▶ _Tarefa a_:
Copie do texto sobre a antiga professora, sem nenhuma alteração, o trecho que vai de "O texto a seguir" até "desse doce foco.".

==== Texto para leitura ====

O texto a seguir chegou, via jornal, de tempos distantes, já com as páginas amareladas. A data, mal pude ver, mas acredito ser de 1968. Li o pequeno texto e adaptei-o. Movida pelo afeto a uma velha mestra e também escritora da minha infância, adolescência. Depois eu me mudei para longe, cresci, e a guardei no coração.

O texto semi-apagado e na cor amarela despertou-me sentimentos vários. Lembrei-me de dois fatos sobre ela que me comoviam muito. Um muito polêmico, outro nem tanto. "O nem tanto" é que ela fazia poemas para alguns alunos. Lindos! Os outros ficavam com água na boca. Sabíamos que sob o seu olhar, seríamos poesia. Nossa geração contava com a sábia consciência do não ter direito a tudo, por isso a inveja não nos envenenava, e as relações podiam se mostrar como eram e despertar em nós os melhores sentimentos, mesmo quando estávamos fora desse doce foco.

O fato "muito polêmico" era que a querida professora ressuscitou na época, os folhetins, ou seja, a secção literária no único periódico da cidade. Vinha em forma de novela e na primeira pessoa. Quanto drama! Tudo tão real... Num jornal do interior de Minas, estado cujo recato feminino era cultivado com ardor. "E os filhos," diziam os adultos indignados, "com a vida dos pais assim expostas?"
Eu ainda adolescente (de 12 a 13 anos), distante e insensível às discussões de ordem moral, lia e relia com paixão a grande escritora, a mui amada professora.

Ela contou sua história de amor, que era também de muito desamor. De escândalos até. O mais próximo de um julgamento que cheguei, em meio a tanto disse-me-disse, foi O que faria uma escritora com a sua própria vida senão escrevê-la?

==== Material fornecido ====

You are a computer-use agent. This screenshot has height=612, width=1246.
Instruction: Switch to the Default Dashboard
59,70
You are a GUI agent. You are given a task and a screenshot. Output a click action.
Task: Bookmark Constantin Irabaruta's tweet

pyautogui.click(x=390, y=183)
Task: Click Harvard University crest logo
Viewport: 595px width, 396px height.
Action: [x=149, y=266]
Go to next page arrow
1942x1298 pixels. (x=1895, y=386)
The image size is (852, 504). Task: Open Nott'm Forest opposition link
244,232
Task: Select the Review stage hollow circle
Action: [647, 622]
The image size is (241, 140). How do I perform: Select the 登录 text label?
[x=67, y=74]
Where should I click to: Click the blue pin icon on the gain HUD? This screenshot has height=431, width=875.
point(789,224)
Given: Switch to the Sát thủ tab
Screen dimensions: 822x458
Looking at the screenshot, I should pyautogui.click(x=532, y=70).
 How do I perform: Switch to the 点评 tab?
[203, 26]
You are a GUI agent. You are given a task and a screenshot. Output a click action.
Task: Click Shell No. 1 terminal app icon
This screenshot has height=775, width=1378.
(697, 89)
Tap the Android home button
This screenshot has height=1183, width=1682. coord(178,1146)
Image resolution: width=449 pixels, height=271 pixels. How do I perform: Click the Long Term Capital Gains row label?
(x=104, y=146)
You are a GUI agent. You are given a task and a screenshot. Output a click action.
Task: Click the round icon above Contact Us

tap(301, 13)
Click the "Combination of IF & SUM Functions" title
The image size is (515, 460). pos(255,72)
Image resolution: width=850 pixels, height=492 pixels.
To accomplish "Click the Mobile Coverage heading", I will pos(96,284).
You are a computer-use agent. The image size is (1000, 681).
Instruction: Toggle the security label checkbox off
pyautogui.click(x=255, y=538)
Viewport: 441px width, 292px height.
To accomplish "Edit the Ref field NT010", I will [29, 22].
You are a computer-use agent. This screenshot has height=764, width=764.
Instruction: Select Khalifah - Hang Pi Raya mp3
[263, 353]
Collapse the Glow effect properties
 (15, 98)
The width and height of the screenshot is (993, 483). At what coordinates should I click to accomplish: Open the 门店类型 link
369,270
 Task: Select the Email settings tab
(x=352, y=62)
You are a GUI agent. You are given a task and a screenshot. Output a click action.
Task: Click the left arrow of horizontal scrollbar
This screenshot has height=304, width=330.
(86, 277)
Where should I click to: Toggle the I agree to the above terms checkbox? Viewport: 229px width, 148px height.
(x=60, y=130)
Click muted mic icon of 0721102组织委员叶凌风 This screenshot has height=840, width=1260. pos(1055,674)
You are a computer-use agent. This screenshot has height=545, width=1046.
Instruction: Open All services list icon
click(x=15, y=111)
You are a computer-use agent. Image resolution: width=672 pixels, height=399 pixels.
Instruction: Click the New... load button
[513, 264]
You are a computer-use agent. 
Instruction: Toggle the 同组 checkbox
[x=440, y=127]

====

▶ _Tarefa b_:
No material fornecido, escreva sem alterações somente as linhas que vão da que contém "The image size is (852, 504)." até a que contém "[x=67, y=74]", incluindo ambas.

▶ _Resultado do exercício a_:
O texto a seguir chegou, via jornal, de tempos distantes, já com as páginas amareladas. A data, mal pude ver, mas acredito ser de 1968. Li o pequeno texto e adaptei-o. Movida pelo afeto a uma velha mestra e também escritora da minha infância, adolescência. Depois eu me mudei para longe, cresci, e a guardei no coração.

O texto semi-apagado e na cor amarela despertou-me sentimentos vários. Lembrei-me de dois fatos sobre ela que me comoviam muito. Um muito polêmico, outro nem tanto. "O nem tanto" é que ela fazia poemas para alguns alunos. Lindos! Os outros ficavam com água na boca. Sabíamos que sob o seu olhar, seríamos poesia. Nossa geração contava com a sábia consciência do não ter direito a tudo, por isso a inveja não nos envenenava, e as relações podiam se mostrar como eram e despertar em nós os melhores sentimentos, mesmo quando estávamos fora desse doce foco.

▶ _Resultado do exercício b_:
The image size is (852, 504). Task: Open Nott'm Forest opposition link
244,232
Task: Select the Review stage hollow circle
Action: [647, 622]
The image size is (241, 140). How do I perform: Select the 登录 text label?
[x=67, y=74]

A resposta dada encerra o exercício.